The narrative really picks up steam once Theroux leaves Texas – and his constant meteorological moanings – behind, and heads into Latin America and beyond. Those familiar with Theroux’s style (or who have read my review of Pillars of Hercules), will find much of his tone recognisable here. Often critical, but always engaging, this book has more consistent substance than Pillars. Some of the characters along the way assume almost legendary status, such as the guy who simply calls out the name of everything he sees, or the ubiquitous German tourist – the fact that it is a different German each time is oddly irrelevant.

One of the interesting sidebars to this book is the descriptions of Theroux’s reading matter on his travels. He takes us through each novel as he does through the countryside seen from the window. I love this part of Theroux’s writing; it lends an intimacy to the journey that can be hard to reach. And once aware of his love of literature, the climax of the book – where he reads to the blind Borges – is even more meaningful.

The section on Panama and the Canal Zone is particularly interesting. This was some 20 years before the US handed over control of the canal to the Panamanians in 1997, and yet that very transition was the main topic of conversation. It seems that Theroux dawdles in Panama, where he is entertained, and fêted, but for students of the side-effects of cold war geopolitics, this section is fascinating.

One of the strange aspects of this book is its timelessness. It is timeless in that no matter how often you read how long he has been away from home, you never get any sense of this being a long trip. Our ever-scribbling author covers such distances but then devotes lengthy sections to short periods of times, and whisks you through others. It is also timeless in the sense alluded to just above.
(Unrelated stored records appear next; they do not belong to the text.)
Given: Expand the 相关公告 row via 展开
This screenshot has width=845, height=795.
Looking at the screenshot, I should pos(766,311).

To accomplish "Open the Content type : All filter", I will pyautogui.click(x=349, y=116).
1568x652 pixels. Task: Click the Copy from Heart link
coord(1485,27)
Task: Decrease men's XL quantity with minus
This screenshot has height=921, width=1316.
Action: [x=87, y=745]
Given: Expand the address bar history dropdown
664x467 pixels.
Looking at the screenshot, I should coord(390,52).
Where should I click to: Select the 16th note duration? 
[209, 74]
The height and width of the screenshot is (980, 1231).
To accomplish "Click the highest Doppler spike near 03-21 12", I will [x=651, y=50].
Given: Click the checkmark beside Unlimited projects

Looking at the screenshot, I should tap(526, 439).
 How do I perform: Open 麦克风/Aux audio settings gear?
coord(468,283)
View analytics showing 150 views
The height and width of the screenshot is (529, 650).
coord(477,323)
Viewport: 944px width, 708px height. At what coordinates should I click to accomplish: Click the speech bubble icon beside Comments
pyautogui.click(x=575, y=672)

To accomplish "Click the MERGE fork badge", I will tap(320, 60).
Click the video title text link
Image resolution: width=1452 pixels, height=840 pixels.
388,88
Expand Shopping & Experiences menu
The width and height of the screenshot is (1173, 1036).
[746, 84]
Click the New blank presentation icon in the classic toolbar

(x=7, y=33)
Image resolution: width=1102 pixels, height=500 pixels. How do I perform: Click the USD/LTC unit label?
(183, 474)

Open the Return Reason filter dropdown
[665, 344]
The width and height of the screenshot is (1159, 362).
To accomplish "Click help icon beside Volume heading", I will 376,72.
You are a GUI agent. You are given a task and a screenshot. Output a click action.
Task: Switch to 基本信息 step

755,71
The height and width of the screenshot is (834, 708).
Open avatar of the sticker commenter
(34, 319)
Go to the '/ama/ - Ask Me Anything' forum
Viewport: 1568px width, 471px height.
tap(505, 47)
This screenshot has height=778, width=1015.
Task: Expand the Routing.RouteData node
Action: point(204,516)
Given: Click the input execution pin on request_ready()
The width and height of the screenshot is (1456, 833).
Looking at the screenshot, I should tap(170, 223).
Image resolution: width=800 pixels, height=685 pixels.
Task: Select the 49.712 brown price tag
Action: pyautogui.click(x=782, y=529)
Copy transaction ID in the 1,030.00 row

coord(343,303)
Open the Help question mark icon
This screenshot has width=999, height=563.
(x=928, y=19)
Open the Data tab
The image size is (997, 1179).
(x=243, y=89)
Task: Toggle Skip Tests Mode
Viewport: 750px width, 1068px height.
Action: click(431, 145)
This may have been written back in the late 1970s, but thanks to the immediacy of Theroux’s writing, and the global economic policies of the west, much of it reads as if it could have been written anytime in the last five years. I hope at least that Guatemala City has improved somewhat.

One of the best things about travelling with Theroux is that it is never comfortable. His disparaging remarks, his own endurances – such as the journey from Bolivia to Argentina on the Panamerican Express that arrived a day and a half late – and some of his travelling companions make for excellent vicarious reading. Theroux changed the benchmarks for travel writing, and in this early book he sets out his stall with conviction.

Don’t just read it for a fascinating insight into Central and South America, read it as a travel classic and Theroux on fine form.

Overall verdict: from Boston to Buenos Aires, you will not be bored.